* Start Provided passage *
About the Authors

EunJin (E.J.) Bahng is an Associate Professor in the School of Education teaching future teachers how to teach science. She was a full time school teacher and earned her Ph.D. in science education at Arizona State University. She was a state coordinator for a nationwide online mentoring program for newly hired secondary science teachers and engaged in multiple research projects. She was an instructor in the Multilingual Multicultural Elementary Education Program. At ISU, Dr. Bahng teaches science methods and Nature of Science courses for graduating teacher candidates planning to teach in both elementary and secondary schools. Also, she teaches an introductory educational research course to a diverse group of graduate students in the Student Affairs program. Dr. Bahng’s scholarship involves the professional development of new science teachers through a number of different subject-specific mentoring programs.  Her work also involves exploring innovative and meaningful ways to integrate the Arts into STEM fields (STEAM). With her colleagues, she is a recipient of the Journal of Research in Science Teaching “Paper of the Year, 2012” award. She recently co-authored a textbook, Children Doing Physics (2nd ed) and is also a recipient of a Miller Faculty Fellowship and a Reiman Gardens Science Communication Fellowship, as well as a recipient of a CHS Innovative Teaching Initiative grant. Along with 12 colleagues from various disciplinary areas, she participates in the ISU Sustainable Peace Faculty Learning Community since 2019 and leads an ISU Honors program seminar, Arts and Science of Peace. She enjoys swimming and reciting Shakespeare, and wrote a children’s book, “Aari’s Arirang Adventure” (Request the Ebook version).
* End Provided passage *
* Start Data extract *
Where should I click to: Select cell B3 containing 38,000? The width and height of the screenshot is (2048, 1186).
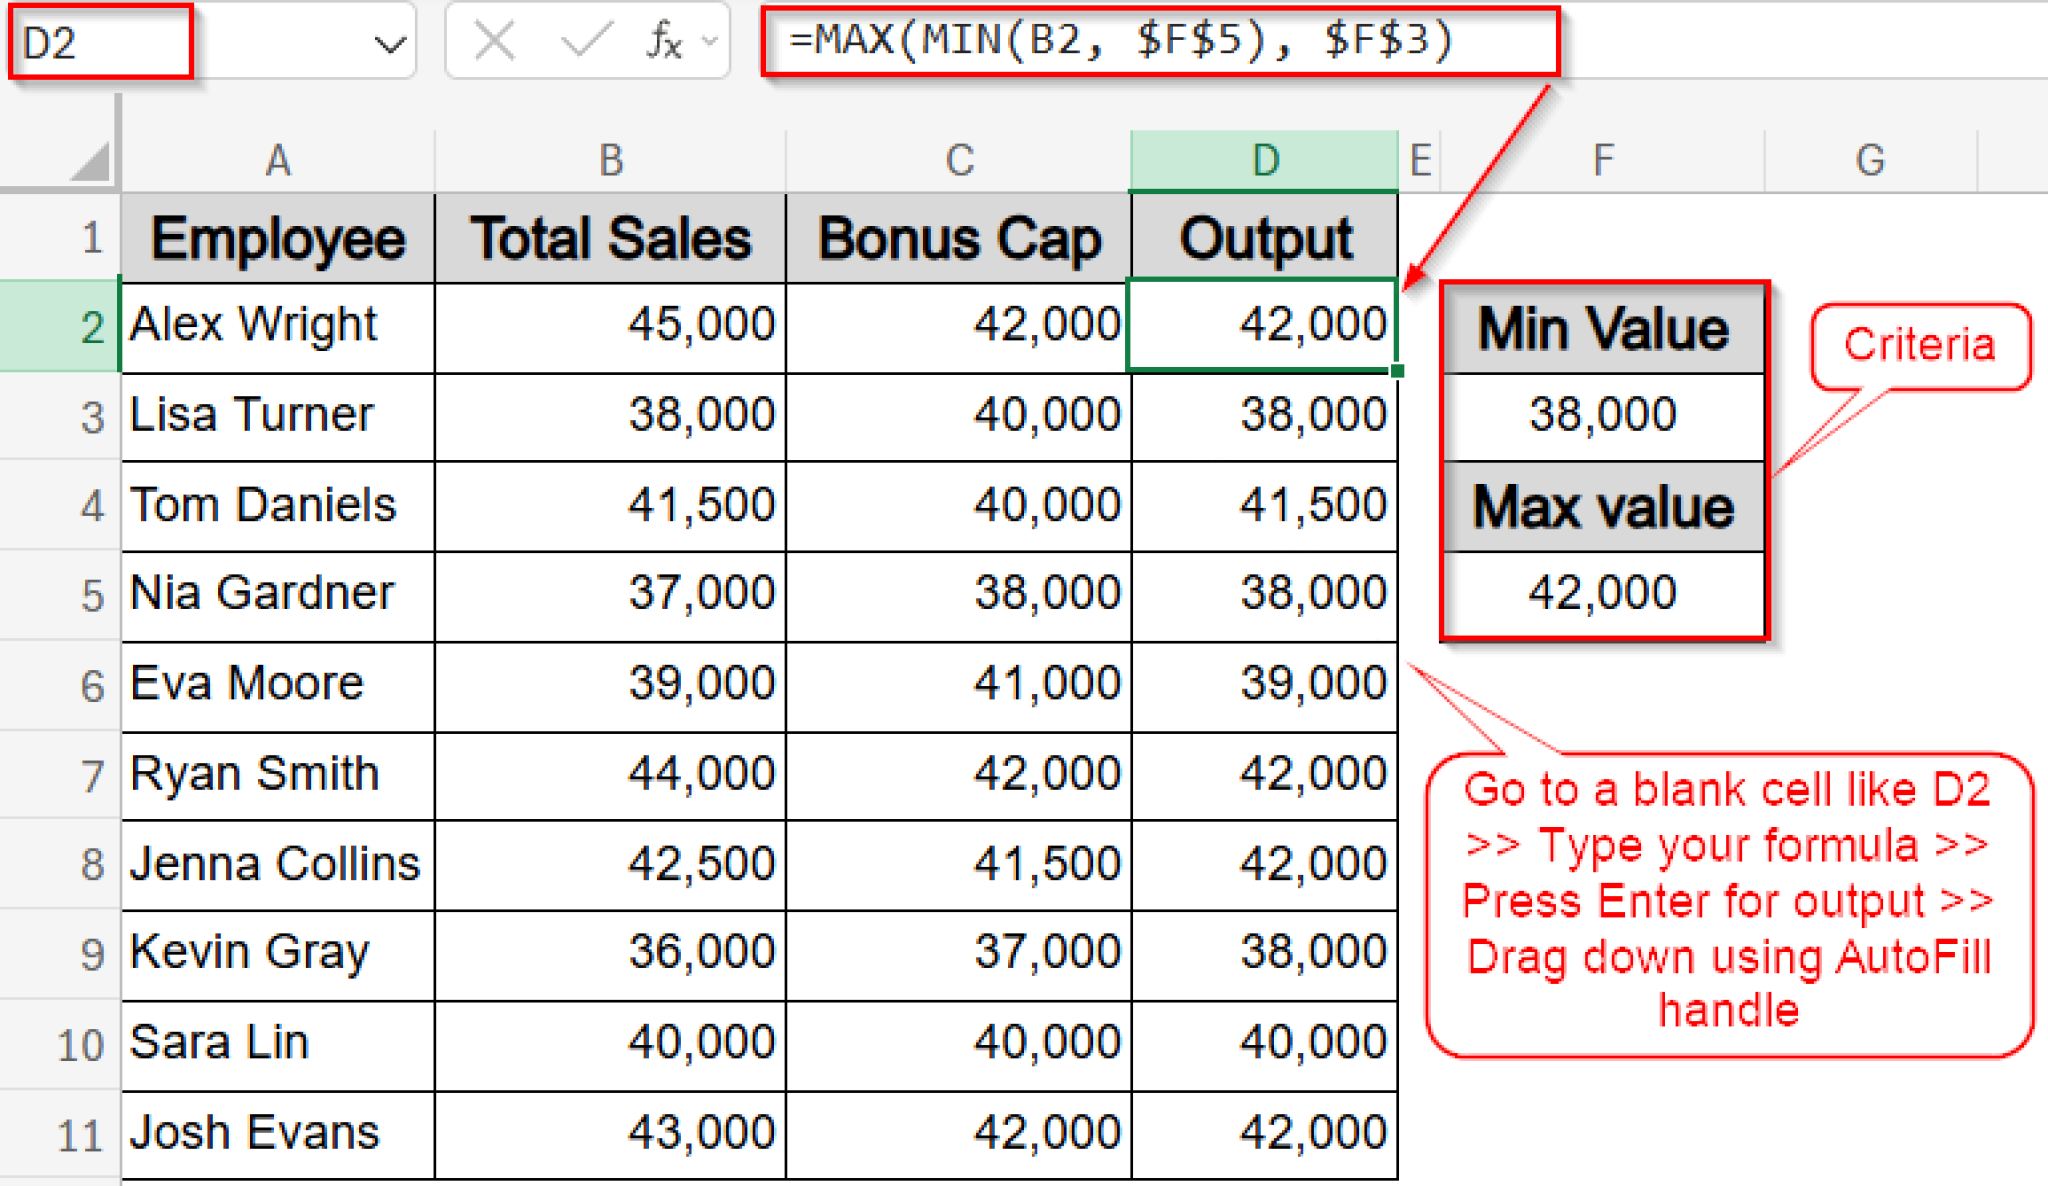point(610,415)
* End Data extract *
*Exercise task 1*
From the author biography above, list every award, fellowship, and grant that EunJin Bahng is named as having received.
*Exercise task 2*
Write the next part of the author biography, starting after its final sentence.

*Written response 1*
- Journal of Research in Science Teaching "Paper of the Year, 2012" award
- Miller Faculty Fellowship
- Reiman Gardens Science Communication Fellowship
- CHS Innovative Teaching Initiative grant

*Written response 2*
 

John Hauptman is a professor in the Physics and Astronomy Department at ISU and a research physicist in elementary particle physics.  He teaches a wide variety of courses but most recently he concentrates on the physics course for elementary teacher candidates in which the hands-on experiments and measurements include most areas of physics and are directly adaptable to the elementary classroom.  He also developed and taught the interdisciplinary Newspaper Physics ISU Learning Community course as well as Honors courses that combined physics with English and physics with philosophy.  As an experimental particle physicist, he has been involved in various international, national, and regional experiments at several physics laboratories and now focuses on a novel experiment with professor Sehwook Lee to search for magnetic monopoles at Kyungpook National University in Daegu, Korea.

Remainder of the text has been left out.